Text shown:
************

Well, it seems Buddhism doesn't follow any form of logic which as we know by now, makes it hard for some statements to be taken seriously in a philosophical discussion.

 

Let me put it this way, what is coming from outside your cognition, those vibrations, have actual effects on you whether you deny their existence or not. As well, you have been organized through years of evolution to the adaptation of atoms that at the base of your components is you. All this was not done through you..it was done through an independent agent that I am calling god. Again, atheism sees this process of life blossoming as the adherence of coincidence...Buddhism says it is emptiness (which cannot explain what science has found by the way) and I am saying this is the work of a supreme intelligence.

 

 

 

 

 

 

 

You still don't understand dependent origination then. Neither intellectually nor experientially.

 

Apparently not, you can't explain it to well so I am questioning if you even know what your talking about.

 

 

 

Ok, so then study Buddhism in depth. I've studied all the worlds religions myself. Buddhism says and experiences something different. Not as an -ism, but as an expression of those that are truly, "awake" or Buddha.

 

I certainly would love to have the time to read some suttas. The fact is though Buddh-ism is still an ism with traditional racial values that turn off the un-secular.

 

 

 

 

 

 

 

 

 

I can only suggest one go deeper into meditation and study.

 

Thats what I plan to do with my life.

 

 

 

 

 

 

It is all connected, and the human brain, as far as on this Earth goes, has the unique ability to go infinite, both conceptually and experientially, of course what it can house physically is another dimension. But, this brain can transcend itself quite well.

 

That would be wrong. Certainly the soul consciousness or consciousness, if you would have it, can transcend the brain, but we are still limited by the body and the brains anchoring to the material world.

 

 

 

 

 

 

 

 

 

 

 

 

Actually... I was raised theist, through Advaita Vedanta, as well as Kaula Tantricism. I studied Taoism before Buddhism in fact. With much enthusiasm and openness.

 

Thats good, you should be open to science then without filtering it through Buddhism.

 

 

 

 

 

 

 

 

 

 

 

Ok, so you're not open to me at all... so be it.

 

It has nothing to do with you, I am not using ad-hominem attacks, it has to do with your arguments..some of them don't make to much sense?

 

 

 

 

 

Yes, as dependently originated, empty of self essence.

************

Supplied material:
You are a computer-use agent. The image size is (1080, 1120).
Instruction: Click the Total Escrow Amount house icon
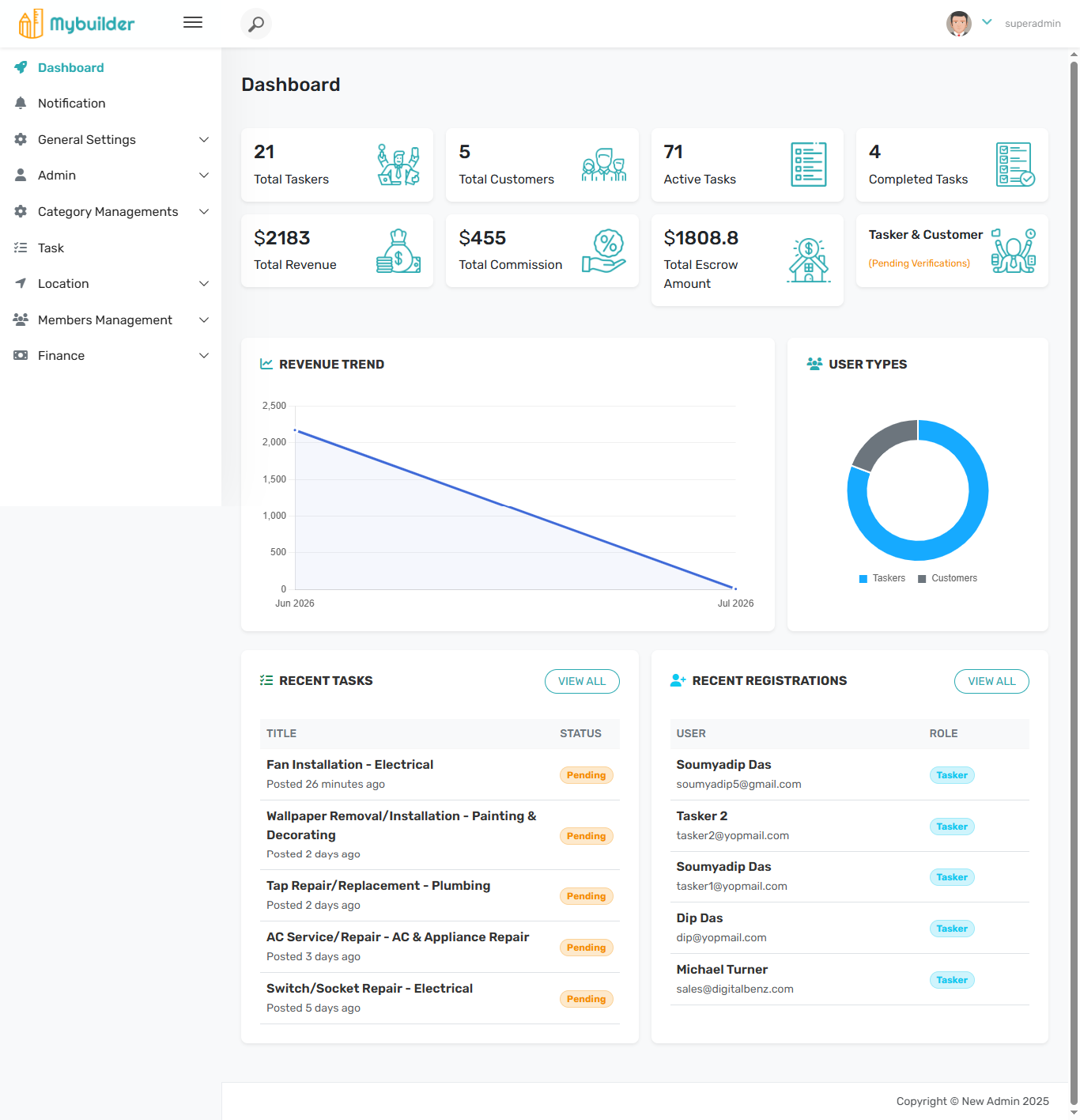pyautogui.click(x=809, y=260)
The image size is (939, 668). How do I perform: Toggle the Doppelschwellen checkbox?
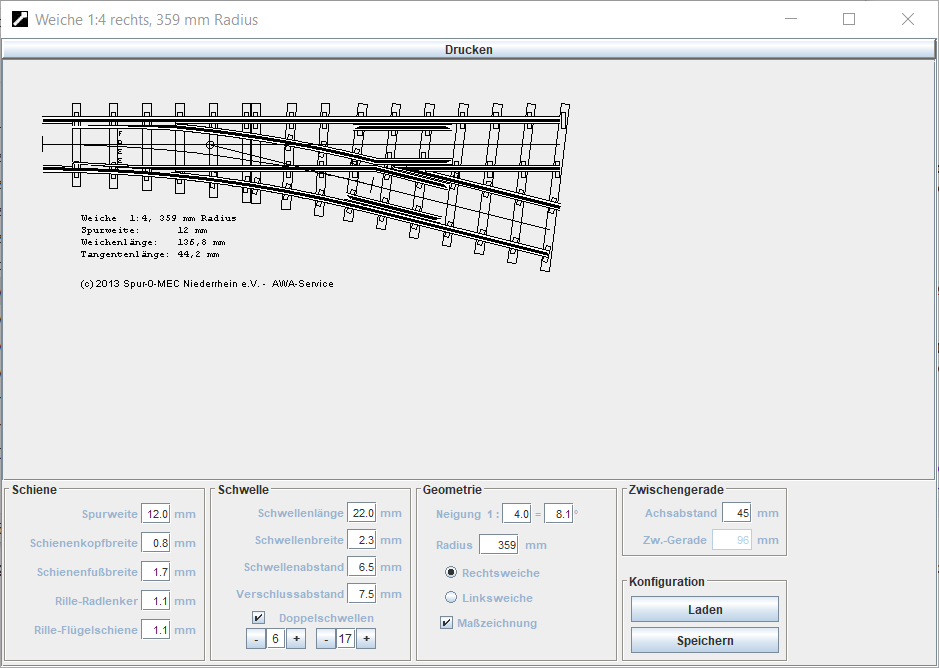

************

Task set:
1 - In the discussion on Buddhism, which tradition does one participant say they studied before Buddhism?
2 - Copy the discussion on Buddhism from "It is all connected, and" to "itself quite well.".
The lines come from a different source than the discussion on Buddhism.

Results of the exercise:
1 - Taoism.

2 -
It is all connected, and the human brain, as far as on this Earth goes, has the unique ability to go infinite, both conceptually and experientially, of course what it can house physically is another dimension. But, this brain can transcend itself quite well.